------ Data for the task

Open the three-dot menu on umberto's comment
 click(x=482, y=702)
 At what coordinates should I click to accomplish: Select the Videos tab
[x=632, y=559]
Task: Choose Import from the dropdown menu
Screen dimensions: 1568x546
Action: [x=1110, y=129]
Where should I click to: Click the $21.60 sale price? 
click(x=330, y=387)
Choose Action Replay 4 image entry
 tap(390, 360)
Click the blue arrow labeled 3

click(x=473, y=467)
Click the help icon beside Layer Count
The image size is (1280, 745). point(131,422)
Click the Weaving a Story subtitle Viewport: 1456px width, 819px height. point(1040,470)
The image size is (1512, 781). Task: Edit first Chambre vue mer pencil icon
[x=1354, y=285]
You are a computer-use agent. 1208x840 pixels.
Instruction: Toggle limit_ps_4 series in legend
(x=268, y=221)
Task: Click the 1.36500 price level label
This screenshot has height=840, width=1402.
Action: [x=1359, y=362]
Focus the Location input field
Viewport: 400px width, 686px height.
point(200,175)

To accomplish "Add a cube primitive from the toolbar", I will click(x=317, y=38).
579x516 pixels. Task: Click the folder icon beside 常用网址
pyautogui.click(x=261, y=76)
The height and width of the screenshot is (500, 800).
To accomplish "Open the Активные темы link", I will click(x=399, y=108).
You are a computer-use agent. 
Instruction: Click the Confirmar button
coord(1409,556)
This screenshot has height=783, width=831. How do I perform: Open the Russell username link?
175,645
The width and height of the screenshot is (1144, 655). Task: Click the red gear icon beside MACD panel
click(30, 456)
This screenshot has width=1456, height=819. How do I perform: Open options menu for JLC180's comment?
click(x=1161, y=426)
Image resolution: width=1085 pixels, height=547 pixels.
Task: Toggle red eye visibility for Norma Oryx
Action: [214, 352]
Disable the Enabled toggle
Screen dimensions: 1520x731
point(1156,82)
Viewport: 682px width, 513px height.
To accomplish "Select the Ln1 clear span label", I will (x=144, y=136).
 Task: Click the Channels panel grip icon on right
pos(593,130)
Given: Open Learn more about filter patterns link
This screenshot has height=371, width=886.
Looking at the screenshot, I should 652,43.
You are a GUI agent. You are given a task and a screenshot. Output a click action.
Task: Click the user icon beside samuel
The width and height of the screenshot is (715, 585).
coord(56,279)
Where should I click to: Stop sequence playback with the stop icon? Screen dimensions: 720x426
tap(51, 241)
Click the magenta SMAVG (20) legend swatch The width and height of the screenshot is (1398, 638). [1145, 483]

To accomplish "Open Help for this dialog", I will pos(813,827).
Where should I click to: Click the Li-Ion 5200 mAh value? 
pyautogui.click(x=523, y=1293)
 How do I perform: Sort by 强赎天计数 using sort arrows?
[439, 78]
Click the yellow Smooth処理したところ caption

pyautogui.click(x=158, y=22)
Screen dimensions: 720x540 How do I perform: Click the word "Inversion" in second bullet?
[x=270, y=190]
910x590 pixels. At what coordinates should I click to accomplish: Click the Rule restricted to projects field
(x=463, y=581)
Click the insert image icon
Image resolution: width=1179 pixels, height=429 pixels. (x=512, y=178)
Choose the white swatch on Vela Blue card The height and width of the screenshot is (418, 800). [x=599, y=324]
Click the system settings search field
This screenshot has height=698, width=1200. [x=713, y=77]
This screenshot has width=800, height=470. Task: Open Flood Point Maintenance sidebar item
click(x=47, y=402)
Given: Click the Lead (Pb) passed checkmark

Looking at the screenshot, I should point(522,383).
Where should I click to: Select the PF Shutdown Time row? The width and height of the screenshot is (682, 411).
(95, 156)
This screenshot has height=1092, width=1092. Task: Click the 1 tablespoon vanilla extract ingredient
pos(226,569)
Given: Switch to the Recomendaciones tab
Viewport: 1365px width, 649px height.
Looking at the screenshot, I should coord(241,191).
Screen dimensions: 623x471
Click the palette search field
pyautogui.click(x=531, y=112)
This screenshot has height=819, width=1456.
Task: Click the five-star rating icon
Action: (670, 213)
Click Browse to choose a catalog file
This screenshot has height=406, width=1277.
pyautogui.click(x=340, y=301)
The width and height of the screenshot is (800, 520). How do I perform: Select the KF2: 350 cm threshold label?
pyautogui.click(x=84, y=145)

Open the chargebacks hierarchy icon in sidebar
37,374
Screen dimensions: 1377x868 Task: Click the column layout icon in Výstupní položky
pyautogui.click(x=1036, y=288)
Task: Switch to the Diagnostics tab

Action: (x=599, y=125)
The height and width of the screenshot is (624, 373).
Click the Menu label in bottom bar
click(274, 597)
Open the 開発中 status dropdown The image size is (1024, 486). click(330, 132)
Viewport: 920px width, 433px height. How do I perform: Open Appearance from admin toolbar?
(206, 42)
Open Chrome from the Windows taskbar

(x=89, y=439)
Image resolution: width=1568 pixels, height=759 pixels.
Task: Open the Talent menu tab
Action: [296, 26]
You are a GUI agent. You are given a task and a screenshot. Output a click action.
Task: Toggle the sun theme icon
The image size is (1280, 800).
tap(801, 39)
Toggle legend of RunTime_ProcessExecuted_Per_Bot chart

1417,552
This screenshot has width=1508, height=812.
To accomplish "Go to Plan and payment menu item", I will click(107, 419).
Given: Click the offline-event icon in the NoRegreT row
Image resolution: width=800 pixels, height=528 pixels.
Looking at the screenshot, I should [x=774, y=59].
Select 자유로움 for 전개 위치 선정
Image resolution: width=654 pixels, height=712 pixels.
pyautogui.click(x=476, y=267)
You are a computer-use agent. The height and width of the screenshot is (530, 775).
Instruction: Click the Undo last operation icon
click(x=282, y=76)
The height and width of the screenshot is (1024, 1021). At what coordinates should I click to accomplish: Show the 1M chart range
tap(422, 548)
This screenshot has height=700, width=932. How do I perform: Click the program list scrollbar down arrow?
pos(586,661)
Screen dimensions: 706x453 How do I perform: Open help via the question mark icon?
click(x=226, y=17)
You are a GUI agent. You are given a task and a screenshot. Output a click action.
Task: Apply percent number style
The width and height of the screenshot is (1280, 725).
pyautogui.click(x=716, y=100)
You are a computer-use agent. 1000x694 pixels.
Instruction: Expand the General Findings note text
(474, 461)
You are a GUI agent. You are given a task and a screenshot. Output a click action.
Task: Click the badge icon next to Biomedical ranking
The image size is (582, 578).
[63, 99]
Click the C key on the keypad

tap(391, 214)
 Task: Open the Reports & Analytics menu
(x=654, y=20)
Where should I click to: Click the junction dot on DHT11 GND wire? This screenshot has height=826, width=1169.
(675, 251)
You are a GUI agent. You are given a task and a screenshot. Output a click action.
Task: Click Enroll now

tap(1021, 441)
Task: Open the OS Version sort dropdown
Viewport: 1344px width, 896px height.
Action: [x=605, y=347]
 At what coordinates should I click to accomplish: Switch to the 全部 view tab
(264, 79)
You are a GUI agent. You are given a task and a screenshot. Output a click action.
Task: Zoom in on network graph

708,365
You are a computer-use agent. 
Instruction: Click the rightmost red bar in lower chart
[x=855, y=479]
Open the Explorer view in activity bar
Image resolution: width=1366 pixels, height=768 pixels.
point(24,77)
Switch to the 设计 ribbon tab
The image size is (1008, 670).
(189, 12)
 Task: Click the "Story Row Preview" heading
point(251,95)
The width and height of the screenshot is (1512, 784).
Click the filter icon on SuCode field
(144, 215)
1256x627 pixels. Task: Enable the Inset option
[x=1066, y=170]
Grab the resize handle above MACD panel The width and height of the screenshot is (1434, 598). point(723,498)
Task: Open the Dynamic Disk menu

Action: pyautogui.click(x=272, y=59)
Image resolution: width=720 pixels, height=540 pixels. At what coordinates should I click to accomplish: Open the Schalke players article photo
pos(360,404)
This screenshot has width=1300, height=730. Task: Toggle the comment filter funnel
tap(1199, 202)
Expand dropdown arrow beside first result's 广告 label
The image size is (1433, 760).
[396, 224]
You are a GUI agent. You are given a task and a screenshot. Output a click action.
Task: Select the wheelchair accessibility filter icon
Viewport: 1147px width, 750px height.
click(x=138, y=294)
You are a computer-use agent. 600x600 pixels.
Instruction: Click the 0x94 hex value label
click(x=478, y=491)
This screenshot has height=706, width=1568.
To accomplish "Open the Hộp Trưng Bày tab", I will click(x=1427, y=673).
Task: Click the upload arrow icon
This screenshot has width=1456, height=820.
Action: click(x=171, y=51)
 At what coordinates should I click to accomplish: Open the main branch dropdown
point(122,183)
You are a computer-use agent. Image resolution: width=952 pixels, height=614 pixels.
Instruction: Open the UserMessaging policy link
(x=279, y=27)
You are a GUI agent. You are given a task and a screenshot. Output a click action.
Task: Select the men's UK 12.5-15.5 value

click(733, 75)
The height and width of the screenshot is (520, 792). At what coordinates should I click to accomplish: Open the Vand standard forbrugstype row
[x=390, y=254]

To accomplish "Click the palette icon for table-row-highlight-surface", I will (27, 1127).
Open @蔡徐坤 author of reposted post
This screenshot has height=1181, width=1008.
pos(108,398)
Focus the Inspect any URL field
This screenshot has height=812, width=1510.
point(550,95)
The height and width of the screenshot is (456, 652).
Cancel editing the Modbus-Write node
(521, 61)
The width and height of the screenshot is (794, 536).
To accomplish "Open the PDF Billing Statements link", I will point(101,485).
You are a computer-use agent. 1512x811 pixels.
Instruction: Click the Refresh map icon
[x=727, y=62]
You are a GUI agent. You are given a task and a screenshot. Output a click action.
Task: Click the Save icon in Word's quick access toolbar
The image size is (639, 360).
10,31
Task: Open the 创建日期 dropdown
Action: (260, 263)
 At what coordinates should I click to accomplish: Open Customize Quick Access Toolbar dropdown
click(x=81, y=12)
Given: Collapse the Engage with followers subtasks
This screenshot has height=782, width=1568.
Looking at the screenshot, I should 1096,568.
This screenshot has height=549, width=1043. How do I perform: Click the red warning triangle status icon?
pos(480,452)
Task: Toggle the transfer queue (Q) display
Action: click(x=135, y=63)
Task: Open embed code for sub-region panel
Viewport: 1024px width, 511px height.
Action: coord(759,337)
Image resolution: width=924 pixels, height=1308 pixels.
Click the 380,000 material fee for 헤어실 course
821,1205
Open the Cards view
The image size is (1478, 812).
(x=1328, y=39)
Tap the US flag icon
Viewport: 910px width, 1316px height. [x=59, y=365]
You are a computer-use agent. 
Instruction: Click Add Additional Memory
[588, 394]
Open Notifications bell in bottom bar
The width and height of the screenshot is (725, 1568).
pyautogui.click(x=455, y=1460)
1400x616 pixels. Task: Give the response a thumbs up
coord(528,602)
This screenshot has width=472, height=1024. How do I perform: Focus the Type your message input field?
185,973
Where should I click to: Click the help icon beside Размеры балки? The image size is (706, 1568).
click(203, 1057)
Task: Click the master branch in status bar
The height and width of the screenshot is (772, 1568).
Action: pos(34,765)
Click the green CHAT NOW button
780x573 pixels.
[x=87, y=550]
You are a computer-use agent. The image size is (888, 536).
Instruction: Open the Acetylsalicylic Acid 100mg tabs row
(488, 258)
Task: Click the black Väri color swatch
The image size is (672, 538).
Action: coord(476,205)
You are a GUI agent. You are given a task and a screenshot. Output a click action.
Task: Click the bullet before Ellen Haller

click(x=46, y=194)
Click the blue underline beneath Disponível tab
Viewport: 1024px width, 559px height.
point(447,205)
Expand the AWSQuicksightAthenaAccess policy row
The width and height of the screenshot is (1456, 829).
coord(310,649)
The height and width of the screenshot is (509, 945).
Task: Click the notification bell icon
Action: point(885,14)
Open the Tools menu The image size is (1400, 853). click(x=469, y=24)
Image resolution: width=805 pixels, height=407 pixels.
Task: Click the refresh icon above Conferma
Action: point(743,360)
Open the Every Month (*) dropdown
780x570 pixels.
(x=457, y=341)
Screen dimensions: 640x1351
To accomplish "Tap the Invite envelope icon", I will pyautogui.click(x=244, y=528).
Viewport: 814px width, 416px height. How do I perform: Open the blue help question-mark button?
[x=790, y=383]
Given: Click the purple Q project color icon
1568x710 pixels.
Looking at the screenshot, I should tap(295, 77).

------------

▸ **Task directions**
Give the exact lines, and only those, from the line containing "Click the Menu label in bottom bar" through the line containing "Task: Toggle the sun theme icon" in the entries above.

▸ **Solution for this problem**
Click the Menu label in bottom bar
click(274, 597)
Open the 開発中 status dropdown The image size is (1024, 486). click(330, 132)
Viewport: 920px width, 433px height. How do I perform: Open Appearance from admin toolbar?
(206, 42)
Open Chrome from the Windows taskbar

(x=89, y=439)
Image resolution: width=1568 pixels, height=759 pixels.
Task: Open the Talent menu tab
Action: [296, 26]
You are a GUI agent. You are given a task and a screenshot. Output a click action.
Task: Toggle the sun theme icon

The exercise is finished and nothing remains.